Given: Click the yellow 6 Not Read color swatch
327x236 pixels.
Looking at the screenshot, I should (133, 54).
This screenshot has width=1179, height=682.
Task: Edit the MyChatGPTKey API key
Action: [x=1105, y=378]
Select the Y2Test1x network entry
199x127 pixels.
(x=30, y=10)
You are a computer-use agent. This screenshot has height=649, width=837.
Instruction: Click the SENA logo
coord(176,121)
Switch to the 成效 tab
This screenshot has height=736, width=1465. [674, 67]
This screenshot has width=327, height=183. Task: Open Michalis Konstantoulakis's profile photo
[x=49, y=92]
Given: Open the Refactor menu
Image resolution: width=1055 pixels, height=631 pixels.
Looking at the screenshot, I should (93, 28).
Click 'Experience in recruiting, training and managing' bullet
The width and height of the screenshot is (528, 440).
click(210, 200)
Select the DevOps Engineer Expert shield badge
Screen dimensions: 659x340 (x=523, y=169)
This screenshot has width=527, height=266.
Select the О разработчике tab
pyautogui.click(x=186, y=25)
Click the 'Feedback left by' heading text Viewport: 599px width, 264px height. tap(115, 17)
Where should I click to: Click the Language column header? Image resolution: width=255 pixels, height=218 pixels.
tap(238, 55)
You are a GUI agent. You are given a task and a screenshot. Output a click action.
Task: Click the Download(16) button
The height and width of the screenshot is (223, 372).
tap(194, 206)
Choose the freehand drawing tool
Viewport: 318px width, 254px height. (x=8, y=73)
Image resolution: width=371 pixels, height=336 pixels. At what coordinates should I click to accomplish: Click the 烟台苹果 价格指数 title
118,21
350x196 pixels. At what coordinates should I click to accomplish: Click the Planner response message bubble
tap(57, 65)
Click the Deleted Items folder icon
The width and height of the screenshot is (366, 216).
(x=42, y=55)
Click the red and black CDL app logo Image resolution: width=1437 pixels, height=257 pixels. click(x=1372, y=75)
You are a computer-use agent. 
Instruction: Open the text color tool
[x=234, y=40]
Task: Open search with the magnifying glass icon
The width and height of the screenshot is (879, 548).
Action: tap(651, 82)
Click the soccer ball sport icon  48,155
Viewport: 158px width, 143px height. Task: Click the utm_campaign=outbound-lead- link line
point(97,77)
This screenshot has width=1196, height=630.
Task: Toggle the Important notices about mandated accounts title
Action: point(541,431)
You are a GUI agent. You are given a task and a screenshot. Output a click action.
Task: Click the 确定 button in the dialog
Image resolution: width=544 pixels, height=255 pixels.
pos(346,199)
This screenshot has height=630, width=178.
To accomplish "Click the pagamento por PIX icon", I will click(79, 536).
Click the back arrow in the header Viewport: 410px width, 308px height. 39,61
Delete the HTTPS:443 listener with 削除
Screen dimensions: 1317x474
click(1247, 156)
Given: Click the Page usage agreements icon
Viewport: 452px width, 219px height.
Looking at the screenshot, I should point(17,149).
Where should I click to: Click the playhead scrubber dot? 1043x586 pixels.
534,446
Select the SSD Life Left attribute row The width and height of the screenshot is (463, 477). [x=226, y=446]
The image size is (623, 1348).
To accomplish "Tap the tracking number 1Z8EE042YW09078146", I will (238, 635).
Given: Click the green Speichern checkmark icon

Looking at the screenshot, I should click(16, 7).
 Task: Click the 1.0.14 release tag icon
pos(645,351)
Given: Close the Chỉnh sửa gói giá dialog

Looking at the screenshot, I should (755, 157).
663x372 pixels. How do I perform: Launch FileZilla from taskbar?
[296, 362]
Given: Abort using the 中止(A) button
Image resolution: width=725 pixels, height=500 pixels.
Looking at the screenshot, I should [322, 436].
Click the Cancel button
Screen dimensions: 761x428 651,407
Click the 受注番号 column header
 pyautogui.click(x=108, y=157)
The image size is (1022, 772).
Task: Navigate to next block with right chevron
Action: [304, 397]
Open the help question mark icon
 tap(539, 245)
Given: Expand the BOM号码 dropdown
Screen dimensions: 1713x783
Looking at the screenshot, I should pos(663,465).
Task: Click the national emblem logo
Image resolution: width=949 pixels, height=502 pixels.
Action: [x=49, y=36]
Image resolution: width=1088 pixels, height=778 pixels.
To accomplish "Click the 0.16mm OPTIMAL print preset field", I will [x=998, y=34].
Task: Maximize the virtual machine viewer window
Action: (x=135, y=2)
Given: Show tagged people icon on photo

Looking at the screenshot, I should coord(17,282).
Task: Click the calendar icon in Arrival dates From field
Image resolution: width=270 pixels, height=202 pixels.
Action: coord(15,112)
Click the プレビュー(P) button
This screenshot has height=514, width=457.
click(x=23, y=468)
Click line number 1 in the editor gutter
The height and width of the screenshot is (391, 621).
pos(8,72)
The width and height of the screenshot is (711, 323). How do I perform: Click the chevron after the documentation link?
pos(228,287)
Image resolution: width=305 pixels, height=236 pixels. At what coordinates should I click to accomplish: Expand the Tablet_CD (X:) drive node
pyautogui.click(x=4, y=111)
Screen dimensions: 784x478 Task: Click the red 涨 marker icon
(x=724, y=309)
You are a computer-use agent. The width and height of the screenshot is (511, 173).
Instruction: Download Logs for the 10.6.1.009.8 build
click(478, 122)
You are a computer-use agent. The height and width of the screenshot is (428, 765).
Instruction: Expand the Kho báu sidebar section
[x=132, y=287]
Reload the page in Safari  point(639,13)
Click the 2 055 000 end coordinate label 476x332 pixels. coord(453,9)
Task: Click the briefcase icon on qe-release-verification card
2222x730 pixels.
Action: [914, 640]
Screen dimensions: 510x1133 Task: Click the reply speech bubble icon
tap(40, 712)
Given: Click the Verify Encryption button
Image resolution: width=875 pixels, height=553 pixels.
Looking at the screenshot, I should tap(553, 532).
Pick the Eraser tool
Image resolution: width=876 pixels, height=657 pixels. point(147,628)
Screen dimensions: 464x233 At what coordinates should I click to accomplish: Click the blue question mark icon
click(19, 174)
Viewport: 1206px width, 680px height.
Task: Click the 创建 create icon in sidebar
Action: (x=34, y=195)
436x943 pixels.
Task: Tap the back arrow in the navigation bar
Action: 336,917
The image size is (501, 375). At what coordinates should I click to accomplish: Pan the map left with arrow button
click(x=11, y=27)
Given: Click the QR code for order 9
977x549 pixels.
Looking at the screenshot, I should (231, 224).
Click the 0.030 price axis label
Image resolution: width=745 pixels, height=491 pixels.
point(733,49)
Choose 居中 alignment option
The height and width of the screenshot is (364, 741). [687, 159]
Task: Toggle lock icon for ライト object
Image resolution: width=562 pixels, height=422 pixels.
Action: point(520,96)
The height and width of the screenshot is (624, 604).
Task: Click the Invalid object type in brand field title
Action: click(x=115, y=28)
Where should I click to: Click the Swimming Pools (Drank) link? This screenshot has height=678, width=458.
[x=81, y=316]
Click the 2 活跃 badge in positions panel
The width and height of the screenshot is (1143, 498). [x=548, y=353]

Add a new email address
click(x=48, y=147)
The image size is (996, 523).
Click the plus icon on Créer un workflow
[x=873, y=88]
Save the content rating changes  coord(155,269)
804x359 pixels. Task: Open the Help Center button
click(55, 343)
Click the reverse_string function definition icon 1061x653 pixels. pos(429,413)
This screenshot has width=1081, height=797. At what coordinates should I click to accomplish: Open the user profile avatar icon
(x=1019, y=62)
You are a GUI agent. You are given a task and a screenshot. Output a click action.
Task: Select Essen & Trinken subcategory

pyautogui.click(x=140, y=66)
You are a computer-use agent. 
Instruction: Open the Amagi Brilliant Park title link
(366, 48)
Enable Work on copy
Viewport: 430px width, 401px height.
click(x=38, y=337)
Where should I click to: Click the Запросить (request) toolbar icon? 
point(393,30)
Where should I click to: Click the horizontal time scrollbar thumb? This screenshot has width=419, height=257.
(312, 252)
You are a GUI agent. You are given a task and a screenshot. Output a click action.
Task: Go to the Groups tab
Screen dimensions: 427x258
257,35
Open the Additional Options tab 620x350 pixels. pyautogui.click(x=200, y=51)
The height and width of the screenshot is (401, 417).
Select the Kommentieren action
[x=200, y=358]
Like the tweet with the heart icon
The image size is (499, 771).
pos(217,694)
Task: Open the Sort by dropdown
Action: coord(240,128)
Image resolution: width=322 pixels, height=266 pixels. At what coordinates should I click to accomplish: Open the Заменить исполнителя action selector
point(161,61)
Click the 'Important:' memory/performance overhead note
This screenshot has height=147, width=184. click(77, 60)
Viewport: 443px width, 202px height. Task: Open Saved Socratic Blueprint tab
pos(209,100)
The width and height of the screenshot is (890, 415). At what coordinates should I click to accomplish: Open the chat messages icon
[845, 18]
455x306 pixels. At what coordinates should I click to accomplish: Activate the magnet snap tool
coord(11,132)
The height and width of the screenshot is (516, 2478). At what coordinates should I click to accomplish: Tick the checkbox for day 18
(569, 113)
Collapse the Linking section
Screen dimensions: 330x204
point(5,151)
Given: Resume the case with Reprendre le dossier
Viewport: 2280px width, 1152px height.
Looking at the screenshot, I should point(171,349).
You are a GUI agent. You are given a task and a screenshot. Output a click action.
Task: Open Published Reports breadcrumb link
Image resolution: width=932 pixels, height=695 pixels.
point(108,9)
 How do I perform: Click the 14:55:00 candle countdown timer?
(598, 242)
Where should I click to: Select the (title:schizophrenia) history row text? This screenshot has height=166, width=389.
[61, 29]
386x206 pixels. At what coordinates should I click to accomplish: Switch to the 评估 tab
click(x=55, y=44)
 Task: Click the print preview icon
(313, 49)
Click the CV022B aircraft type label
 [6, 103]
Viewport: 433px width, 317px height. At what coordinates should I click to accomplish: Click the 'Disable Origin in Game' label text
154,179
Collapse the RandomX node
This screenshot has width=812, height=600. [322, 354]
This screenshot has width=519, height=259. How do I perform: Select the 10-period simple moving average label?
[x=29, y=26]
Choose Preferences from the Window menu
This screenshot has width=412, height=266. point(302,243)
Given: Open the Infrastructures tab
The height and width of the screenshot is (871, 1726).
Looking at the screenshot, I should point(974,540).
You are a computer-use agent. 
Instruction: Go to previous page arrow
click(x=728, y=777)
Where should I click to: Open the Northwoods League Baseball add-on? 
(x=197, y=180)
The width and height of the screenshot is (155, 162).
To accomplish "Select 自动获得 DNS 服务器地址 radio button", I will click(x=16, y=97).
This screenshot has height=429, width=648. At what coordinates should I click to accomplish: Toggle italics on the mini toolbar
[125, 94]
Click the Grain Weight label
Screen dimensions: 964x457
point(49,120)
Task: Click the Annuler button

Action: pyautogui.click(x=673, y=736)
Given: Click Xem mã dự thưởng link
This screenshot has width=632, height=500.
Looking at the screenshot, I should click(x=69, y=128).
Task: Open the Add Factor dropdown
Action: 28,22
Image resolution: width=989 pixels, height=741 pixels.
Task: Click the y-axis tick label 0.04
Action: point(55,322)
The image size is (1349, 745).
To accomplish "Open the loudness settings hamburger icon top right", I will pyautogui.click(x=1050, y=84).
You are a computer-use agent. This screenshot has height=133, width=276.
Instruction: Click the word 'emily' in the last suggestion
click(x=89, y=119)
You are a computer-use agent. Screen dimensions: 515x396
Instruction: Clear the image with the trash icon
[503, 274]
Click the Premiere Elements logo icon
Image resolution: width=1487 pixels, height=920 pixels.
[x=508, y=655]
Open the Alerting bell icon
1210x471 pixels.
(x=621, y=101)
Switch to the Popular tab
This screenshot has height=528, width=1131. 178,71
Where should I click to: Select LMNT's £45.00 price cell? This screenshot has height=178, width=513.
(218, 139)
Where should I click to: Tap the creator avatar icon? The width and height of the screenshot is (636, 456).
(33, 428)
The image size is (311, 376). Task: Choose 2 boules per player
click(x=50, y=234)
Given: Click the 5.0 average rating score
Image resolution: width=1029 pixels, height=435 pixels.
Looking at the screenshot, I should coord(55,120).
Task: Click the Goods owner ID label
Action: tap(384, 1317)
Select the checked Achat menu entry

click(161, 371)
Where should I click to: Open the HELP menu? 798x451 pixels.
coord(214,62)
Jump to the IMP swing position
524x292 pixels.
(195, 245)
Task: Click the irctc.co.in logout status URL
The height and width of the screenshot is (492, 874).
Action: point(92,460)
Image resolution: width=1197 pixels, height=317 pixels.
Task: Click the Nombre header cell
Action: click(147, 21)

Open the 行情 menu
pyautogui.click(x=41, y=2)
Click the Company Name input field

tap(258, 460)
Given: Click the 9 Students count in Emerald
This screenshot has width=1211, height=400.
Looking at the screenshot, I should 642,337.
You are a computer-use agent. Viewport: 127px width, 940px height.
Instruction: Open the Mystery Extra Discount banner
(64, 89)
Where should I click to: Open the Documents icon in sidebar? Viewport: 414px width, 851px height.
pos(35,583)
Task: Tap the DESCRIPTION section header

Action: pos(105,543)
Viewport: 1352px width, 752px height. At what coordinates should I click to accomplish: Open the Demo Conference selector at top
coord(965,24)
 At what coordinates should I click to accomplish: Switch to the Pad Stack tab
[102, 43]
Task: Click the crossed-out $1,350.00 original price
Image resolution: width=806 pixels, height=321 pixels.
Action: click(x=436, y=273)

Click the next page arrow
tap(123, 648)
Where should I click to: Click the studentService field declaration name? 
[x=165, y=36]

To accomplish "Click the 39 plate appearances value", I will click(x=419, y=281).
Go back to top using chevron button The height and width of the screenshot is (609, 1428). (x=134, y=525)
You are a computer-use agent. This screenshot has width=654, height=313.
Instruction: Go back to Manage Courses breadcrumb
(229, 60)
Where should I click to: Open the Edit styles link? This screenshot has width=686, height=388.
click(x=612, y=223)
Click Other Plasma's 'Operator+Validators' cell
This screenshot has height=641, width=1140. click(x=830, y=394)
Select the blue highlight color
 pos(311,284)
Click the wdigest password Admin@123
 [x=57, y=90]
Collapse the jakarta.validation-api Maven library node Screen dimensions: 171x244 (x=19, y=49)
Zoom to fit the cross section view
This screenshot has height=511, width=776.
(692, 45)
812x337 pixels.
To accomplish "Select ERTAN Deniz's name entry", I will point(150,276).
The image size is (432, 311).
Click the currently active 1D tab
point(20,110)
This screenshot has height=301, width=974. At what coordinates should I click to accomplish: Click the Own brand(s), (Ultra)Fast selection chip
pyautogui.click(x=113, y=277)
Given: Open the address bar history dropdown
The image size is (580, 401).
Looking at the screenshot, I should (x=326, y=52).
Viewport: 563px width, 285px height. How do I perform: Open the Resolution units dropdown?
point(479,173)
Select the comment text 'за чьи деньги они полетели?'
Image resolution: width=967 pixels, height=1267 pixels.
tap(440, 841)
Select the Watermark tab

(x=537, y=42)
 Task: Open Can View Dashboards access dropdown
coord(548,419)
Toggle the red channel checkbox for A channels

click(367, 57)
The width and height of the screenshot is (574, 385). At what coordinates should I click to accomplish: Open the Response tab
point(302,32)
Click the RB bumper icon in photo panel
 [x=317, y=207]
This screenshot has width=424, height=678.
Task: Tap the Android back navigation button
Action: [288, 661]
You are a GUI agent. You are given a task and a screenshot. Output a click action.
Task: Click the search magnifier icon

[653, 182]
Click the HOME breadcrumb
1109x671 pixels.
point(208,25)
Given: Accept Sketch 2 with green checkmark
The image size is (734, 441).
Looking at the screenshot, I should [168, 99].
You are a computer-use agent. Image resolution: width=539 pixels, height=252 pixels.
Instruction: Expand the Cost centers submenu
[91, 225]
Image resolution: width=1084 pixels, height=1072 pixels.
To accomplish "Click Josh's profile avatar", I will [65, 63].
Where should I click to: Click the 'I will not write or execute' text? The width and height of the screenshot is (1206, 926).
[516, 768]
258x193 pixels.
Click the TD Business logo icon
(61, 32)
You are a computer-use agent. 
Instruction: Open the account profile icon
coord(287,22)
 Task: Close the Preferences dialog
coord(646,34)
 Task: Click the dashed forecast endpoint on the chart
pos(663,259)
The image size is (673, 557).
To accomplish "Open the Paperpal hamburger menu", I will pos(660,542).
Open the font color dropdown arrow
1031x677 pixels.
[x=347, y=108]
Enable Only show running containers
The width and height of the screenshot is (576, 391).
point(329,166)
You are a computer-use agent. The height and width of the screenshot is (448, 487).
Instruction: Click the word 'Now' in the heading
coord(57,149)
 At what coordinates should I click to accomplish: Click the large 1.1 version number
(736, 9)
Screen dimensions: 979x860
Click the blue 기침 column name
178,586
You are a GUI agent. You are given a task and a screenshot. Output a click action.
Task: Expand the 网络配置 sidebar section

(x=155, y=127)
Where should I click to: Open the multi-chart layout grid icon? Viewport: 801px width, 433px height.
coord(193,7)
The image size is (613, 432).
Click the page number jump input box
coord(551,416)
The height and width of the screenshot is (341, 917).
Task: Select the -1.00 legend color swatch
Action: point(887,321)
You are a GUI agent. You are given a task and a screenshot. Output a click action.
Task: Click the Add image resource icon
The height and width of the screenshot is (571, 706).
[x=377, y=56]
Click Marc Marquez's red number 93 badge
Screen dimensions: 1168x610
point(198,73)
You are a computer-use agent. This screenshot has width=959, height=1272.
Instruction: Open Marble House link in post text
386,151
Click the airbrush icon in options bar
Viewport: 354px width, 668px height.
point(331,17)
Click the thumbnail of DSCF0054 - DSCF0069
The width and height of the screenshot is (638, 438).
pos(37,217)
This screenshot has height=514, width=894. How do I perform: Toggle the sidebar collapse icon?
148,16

+ + + + + + +

### WHAT IS REQUIRED
Every line above with the word "using" is to be copied out.

### RESPONSE FOR THIS EXERCISE
Given: Abort using the 中止(A) button
Go back to top using chevron button The height and width of the screenshot is (609, 1428). (x=134, y=525)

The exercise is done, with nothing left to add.